This is the first year I will be using pallets for my hives to sit on. I have talked to many commercial beekeepers and they say that it does not matter what direction the hives face they all produce about the same amount of honey. I would like to hear someone with expeience doing this. As of now I have three to a pallet two facing south and one east. Can I get four on with out compromising honey production?
I've used pallets for hive stands. I think you get less drift if they all face different directions, but I haven't noticed much other differences.
>>Can I get four on with out compromising honey production
Sure thing. All my hives are on four way pallets. Bees do just fine, if not better in this method of hive management. Drifting is a concern, but I rairly ever think of it. Probably only when I am establishing a new bee yard with all new splits. When they first come out they can get a little confused. I like to change up my colours a bit to help them through their first flight.
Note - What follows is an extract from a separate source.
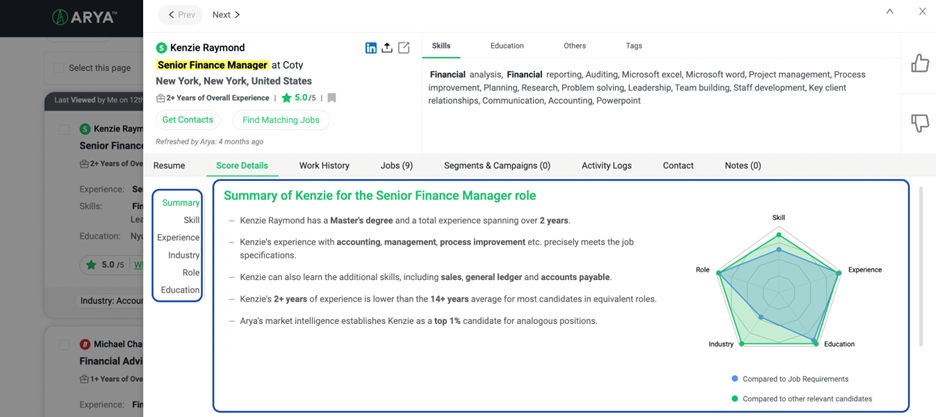Select Experience in the score sidebar
Screen dimensions: 936x417
[178, 238]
When a bee orientates itself to their hive, they will rairly drift to another, unless they are confused by their beekeeper working their hive. Usually the place the bee exits the hive is where the bee enters the hive. This can be easily proved by covering a broodchamber hole,to find the bees congergate over the blocked enterence for a long while even when there is an opening inches away. Also move the hive two feet aside. They will go directly to the spot the hive was, and huver until they catch thier hives sent. Hive colour helps the bees orientate themselves, but I think mainly its importance is when they are on their first orientation flight. Switching the hives box colours does not confuse feild bees enough to not enter the hive
Because of all this, two hives place side by next, facing the same direction will cause very little trouble.
[This message has been edited by Ian (edited April 25, 2004).]
What about direction North and South or East and West or ???
No thats about it, you hit the main four.
You can put four hives on a pallet and face them all the same direction. I only do it when on a slope or terrain dictates. Having a different painted hive top helps with drift. Or put a rock on one, a brick on another and so on. With four hives it not a big concern. With bee yeards of sat, more than 12, than it becomes a bigger factor.
Normally, I put two facing one way and the other two opposite.
Beekeepers always are told that a hive should face east or south, or somewhere in between. If bees had there choice, do you know what they would prefer if given options?
I kind of think that sun on the entrance in winter up north is helpful. And you can move the hives when winter prepping in the fall in needed. The rest of the year its as I need to sit them to work comfortably.